The elongation stage of eukaryotic mRNA synthesis is a major site for the regulation of gene expression. Moreover, there is evidence that misregulation of transcription elongation may be a key element in a variety of human diseases. The ELL gene (600284) on 19p13.1 was originally isolated as a gene that undergoes frequent translocations with the MLL gene (159555) on 11q23 in acute myeloid leukemia. ELL encodes an elongation factor that can increase the catalytic rate of RNA polymerase II transcription by suppressing transient pausing by the polymerase at multiple sites along the DNA. As part of an effort to understand how elongation by RNA polymerase II is controlled under normal cell conditions and in disease, Shilatifard et al. (1997) initiated a search for ELL-related proteins. They described the identification and characterization of ELL2, a novel ELL-related RNA polymerase II elongation factor. ELL2 encodes a predicted 640-amino acid protein that is 49% identical ELL. Mechanistic studies indicated that ELL2 and ELL possess similar transcriptional activities. Structure-function studies localized the ELL2 elongation activation domain to an ELL2 N-terminal region that is highly homologous to ELL. Northern blot analysis revealed expression of 6- and 4.1-kb ELL2 transcripts. ELL2 and ELL were transcribed in many of the same tissues, but the ratio of their transcripts exhibited tissue-to-tissue variation, raising the possibility that ELL2 and ELL may not perform completely general functions, but instead, may perform gene- or tissue-specific functions.
Li et al. (2017) stated that the ELL2 gene maps to chromosome 5q15.
Li et al. (2017) noted that genomewide association studies have suggested that variation at chromosome 5q15 influences risk of multiple myeloma (MM; 254500). They identified a G-C SNP, rs6877329, within a predicted enhancer element that physically interacted with the transcription start site of ELL2. The C risk allele of rs6877329 was associated with reduced enhancer activity and lower ELL2 expression. Li et al. (2017) proposed that reduced ELL2 expression may contribute to arrest of plasma-cell development and facilitate MM clonal expansion.
Park et al. (2014) found that mice with B cell-specific deletion of Ell2 exhibited curtailed humoral responses and diminished recall immune responses. The mutant mice had increased immature and recirculating B cells in bone marrow, whereas splenic plasma cells were reduced. IgG1-producing B cells were reduced in bone marrow of mutant mice. Ex vivo-stimulated splenic B cells from mutant mice had a paucity of secreted IgH and an abnormal appearing endoplasmic reticulum. These and additional findings led Park et al. (2014) to propose that ELL2 is important antibody secretion, XBP1 (194355) expression, and the unfolded protein response.

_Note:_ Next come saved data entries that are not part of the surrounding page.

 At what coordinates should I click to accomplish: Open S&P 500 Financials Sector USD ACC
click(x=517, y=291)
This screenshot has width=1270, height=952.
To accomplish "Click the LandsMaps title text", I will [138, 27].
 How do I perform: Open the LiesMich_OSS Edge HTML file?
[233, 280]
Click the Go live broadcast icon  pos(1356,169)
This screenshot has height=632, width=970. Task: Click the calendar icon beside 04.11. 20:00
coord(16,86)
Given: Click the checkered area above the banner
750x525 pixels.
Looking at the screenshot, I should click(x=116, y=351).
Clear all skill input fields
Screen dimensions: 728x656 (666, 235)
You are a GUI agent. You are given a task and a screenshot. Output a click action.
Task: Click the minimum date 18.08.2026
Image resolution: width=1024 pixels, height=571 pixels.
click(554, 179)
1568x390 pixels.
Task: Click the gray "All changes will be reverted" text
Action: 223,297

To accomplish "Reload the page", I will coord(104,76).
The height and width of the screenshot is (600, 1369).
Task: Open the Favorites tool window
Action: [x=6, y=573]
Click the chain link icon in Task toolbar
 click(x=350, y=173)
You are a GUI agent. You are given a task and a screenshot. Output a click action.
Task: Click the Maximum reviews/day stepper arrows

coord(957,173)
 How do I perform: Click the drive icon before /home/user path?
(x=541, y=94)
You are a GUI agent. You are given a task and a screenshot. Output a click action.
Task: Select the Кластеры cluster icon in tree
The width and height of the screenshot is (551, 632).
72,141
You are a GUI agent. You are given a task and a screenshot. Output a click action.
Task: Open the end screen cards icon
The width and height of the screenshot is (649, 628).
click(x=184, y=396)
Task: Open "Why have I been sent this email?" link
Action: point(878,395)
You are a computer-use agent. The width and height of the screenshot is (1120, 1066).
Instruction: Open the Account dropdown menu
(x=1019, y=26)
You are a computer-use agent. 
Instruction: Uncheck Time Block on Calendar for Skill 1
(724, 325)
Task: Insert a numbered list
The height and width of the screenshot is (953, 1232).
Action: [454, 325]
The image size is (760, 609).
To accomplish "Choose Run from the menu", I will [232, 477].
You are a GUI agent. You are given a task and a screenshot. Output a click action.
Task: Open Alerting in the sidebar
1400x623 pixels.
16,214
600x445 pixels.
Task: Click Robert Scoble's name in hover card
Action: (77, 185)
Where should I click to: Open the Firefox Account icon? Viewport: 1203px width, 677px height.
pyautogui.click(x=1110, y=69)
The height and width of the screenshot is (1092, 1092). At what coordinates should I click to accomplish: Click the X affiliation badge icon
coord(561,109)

Li, N., Johnson, D. C., Weinhold, N., Kimber, S., Dobbins, S. E., Mitchell, J. S., Kinnersley, B., Sud, A., Law, P. J., Orlando, G., Scales, M., Wardell, C. P., and 12 others. Genetic predisposition to multiple myeloma at 5q15 is mediated by an ELL2 enhancer polymorphism. Cell Rep. 20: 2556-2564, 2017. [PubMed: 28903037] [Full Text: https://doi.org/10.1016/j.celrep.2017.08.062]
Park, K. S., Bayles, I., Szlachta-McGinn, A., Paul, J., Boiko, J., Santos, P., Liu, J., Wang, Z., Borghesi, L., Milcarek, C. Transcription elongation factor ELL2 drives Ig secretory-specific mRNA production and the unfolded protein response. J. Immun. 193: 4663-4674, 2014. [PubMed: 25238757] [Full Text: https://doi.org/10.4049/jimmunol.1401608]
Shilatifard, A., Duan, D. R., Haque, D., Florence, C., Schubach, W. H., Conaway, J. W., Conaway, R. C. ELL2, a new member of an ELL family of RNA polymerase II elongation factors. Proc. Nat. Acad. Sci. 94: 3639-3643, 1997. [PubMed: 9108030] [Full Text: https://doi.org/10.1073/pnas.94.8.3639]